Per mitigare il rischio phishing e frodi mirate, occorre avere consapevolezza dei rischi. Ma non basta.

“Per Eataly, oltre alla gestione tecnica dell’incidente, la sfida sarà preservare la fiducia dei clienti e dimostrare trasparenza nella comunicazione. Anche quando non vengono compromessi dati finanziari, una violazione può generare impatti reputazionali, legali e operativi che si protraggono nel tempo. Per i clienti potenzialmente coinvolti il rischio principale non sembra essere quello di addebiti fraudolenti sulle carte di pagamento, poiché al momento non risultano compromessi dati finanziari”, avverte Paganini.

Da parte sua, Eataly invita gli utenti a prestare massima attenzione a email sospette o a eventualità inconsuete nell’utilizzo dei propri account.

Per gli utenti che avevano la pessima abitudine di replicare la stessa password su più servizi, l’invito è cambiare tutte le password, rendendole uniche, oltre a usare un password manager.

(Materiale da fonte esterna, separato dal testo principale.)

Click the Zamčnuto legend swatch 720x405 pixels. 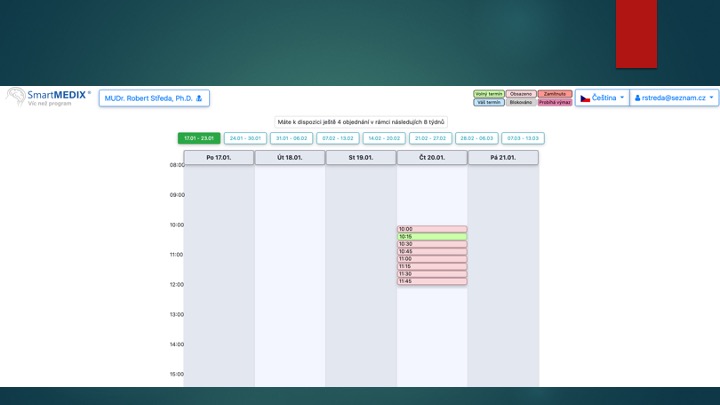(554, 94)
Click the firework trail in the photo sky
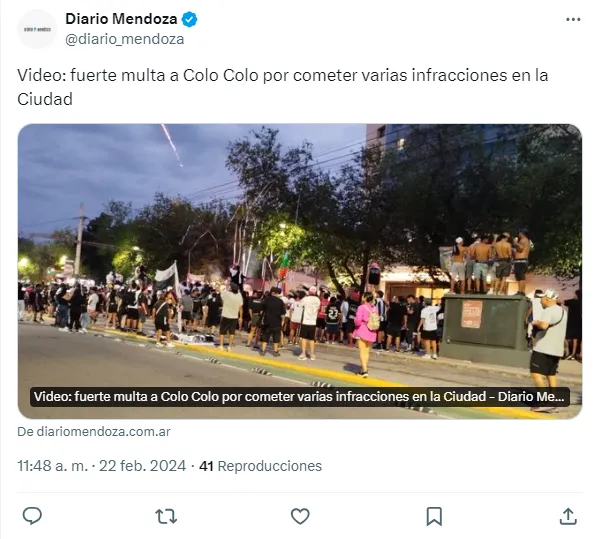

“È infatti consigliabile prestare particolare attenzione a email, SMS, messaggi WhatsApp o telefonate che utilizzino informazioni personali per apparire credibili. I criminali potrebbero sfruttare i dati sottratti per simulare comunicazioni di Eataly, corrieri, istituti bancari o altri servizi noti. È opportuno diffidare di richieste urgenti, non cliccare su link ricevuti in messaggi inattesi e verificare sempre l’autenticità delle comunicazioni attraverso i canali ufficiali. Inoltre, l’uso dell’autenticazione a più fattori e di password uniche per i servizi online contribuisce a ridurre il rischio di compromissioni successive”, conclude Paganini.